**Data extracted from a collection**

——————

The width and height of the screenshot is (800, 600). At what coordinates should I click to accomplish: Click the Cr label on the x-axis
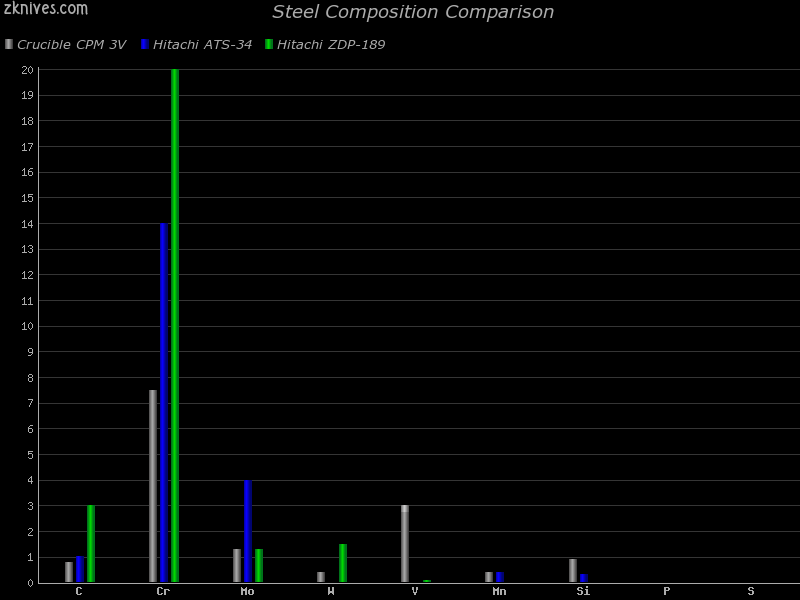(163, 591)
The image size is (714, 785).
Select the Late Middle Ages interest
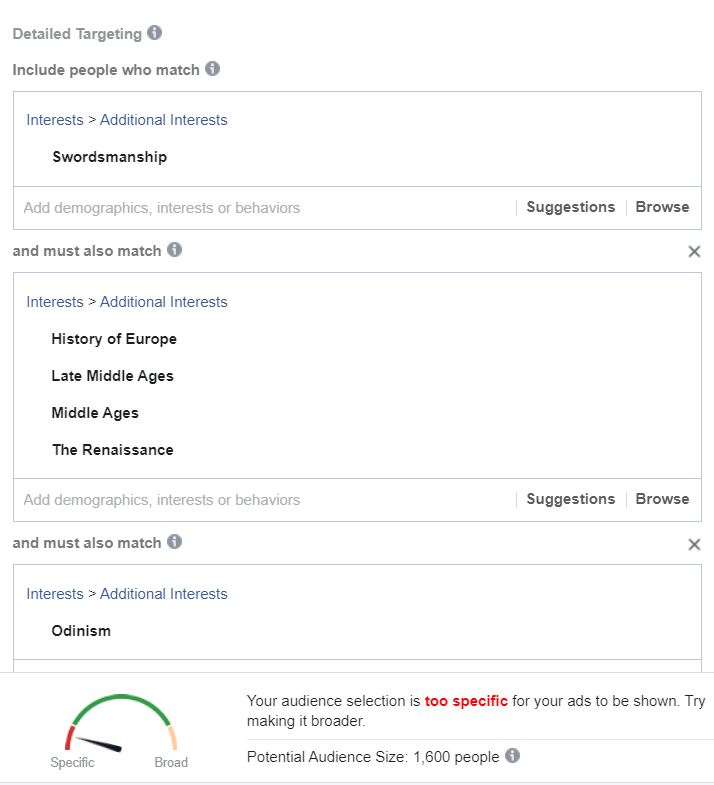(112, 376)
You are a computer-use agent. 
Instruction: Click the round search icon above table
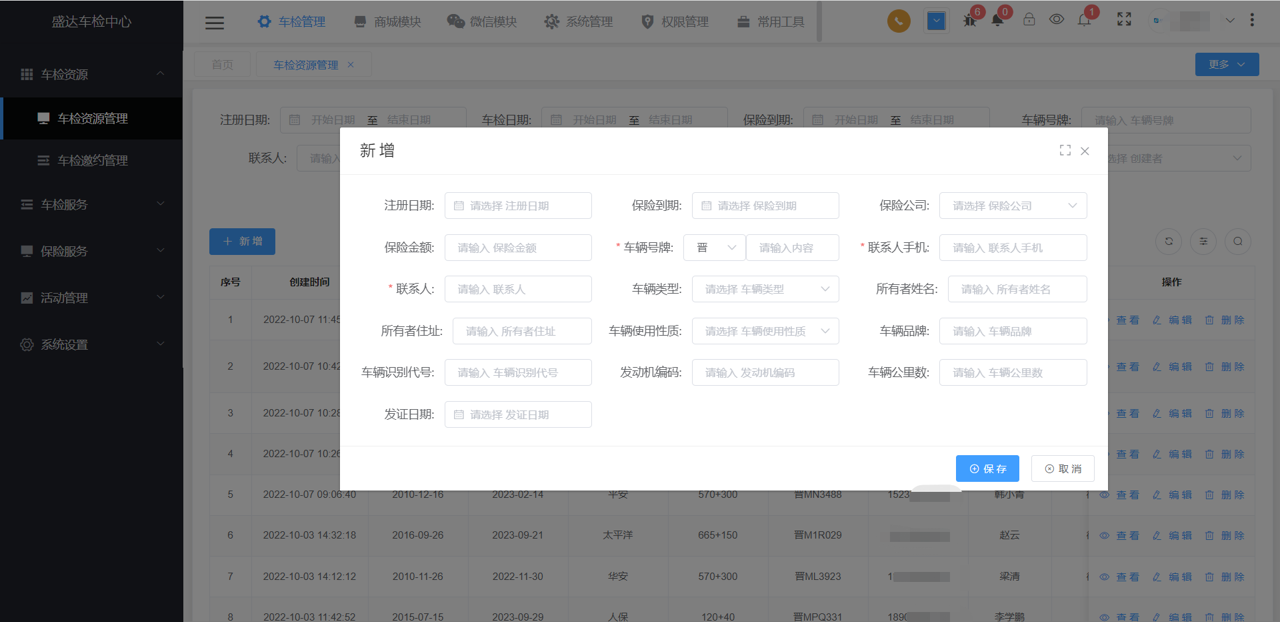pos(1237,241)
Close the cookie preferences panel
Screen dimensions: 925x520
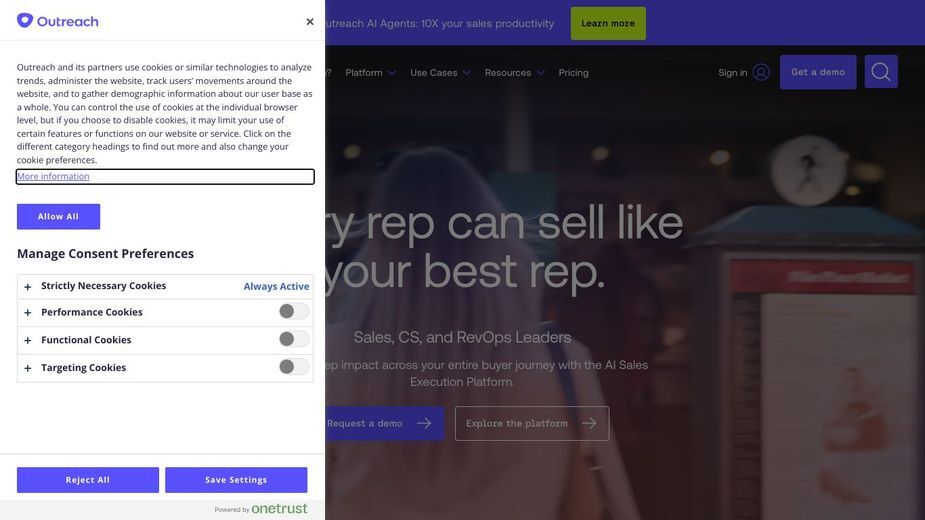click(x=310, y=22)
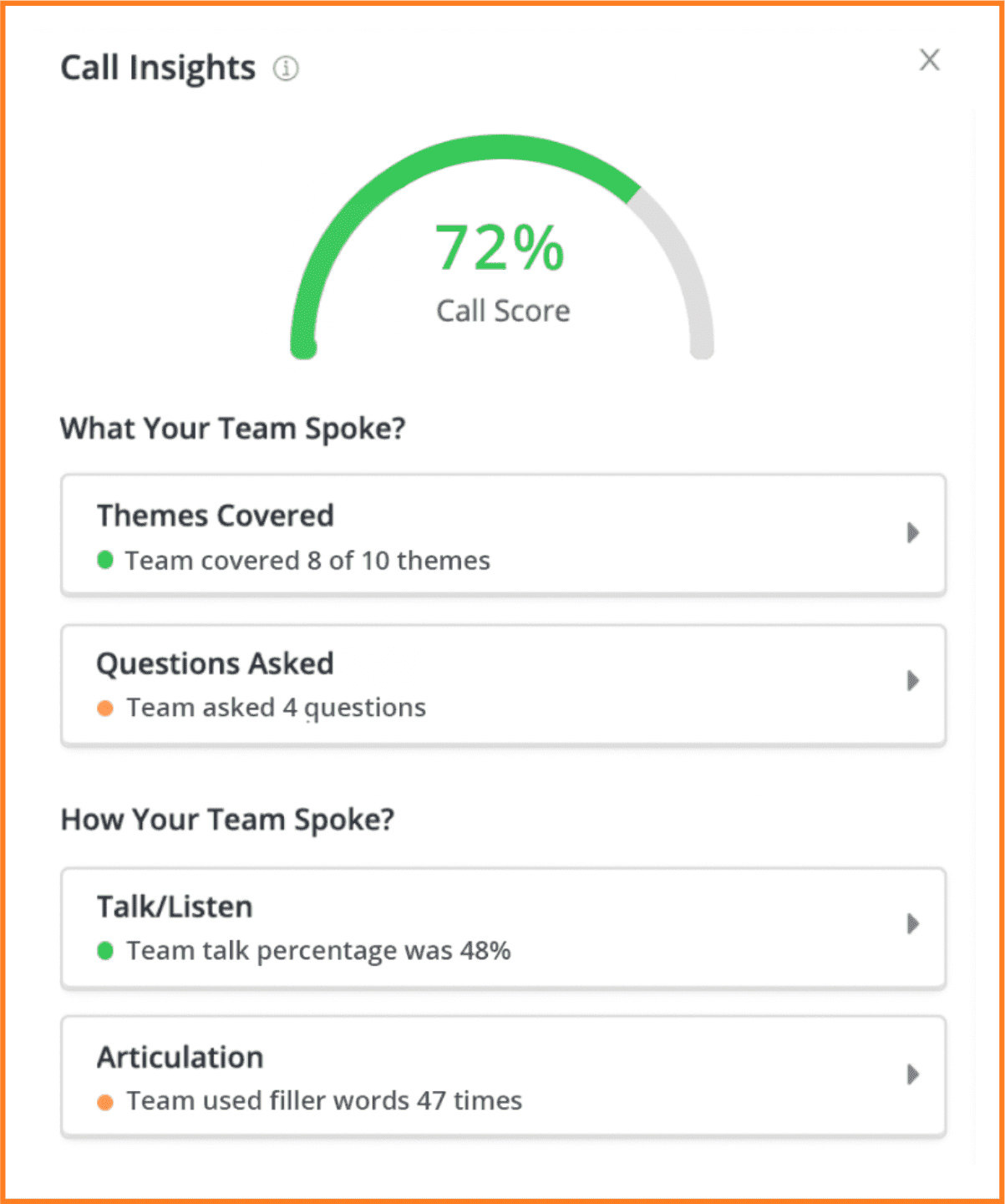Click green status dot under Talk/Listen
1005x1204 pixels.
point(105,951)

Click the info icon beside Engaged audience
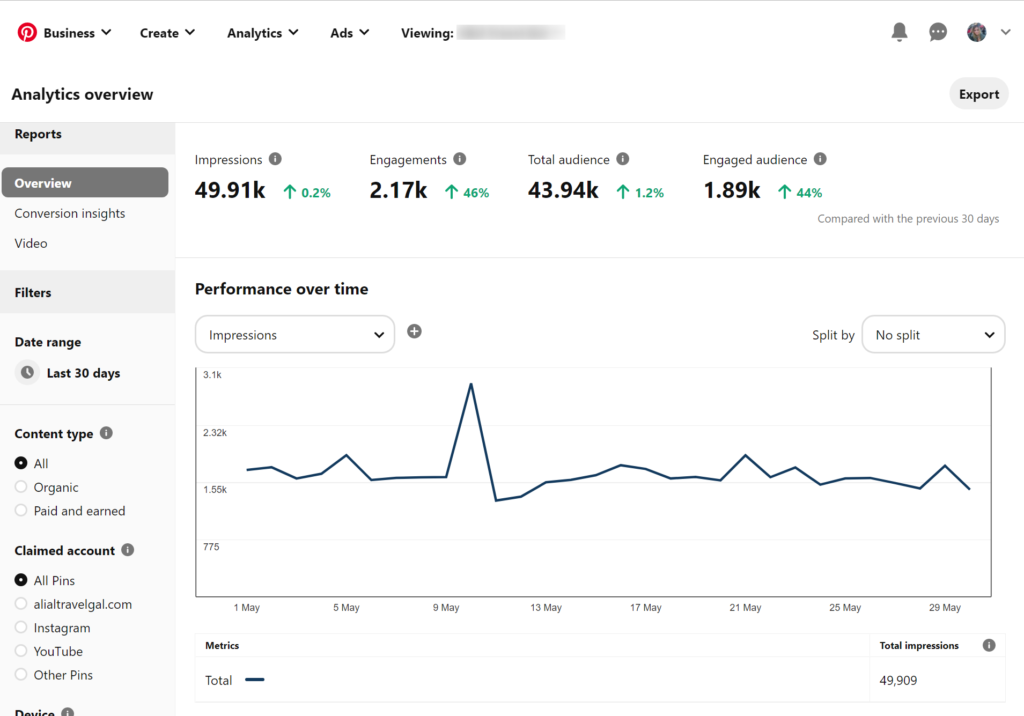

——————

**TASK DESCRIPTION**
Starting at the line that contains "Instruction: Click the", please write out each line through the last line of the data, both ends included, and keep pictures out of the copy.

**EXERCISE OUTPUT**
Instruction: Click the round search icon above table
pos(1237,241)
Close the cookie preferences panel
Screen dimensions: 925x520
click(x=310, y=22)
Click green status dot under Talk/Listen
1005x1204 pixels.
point(105,951)

Click the info icon beside Engaged audience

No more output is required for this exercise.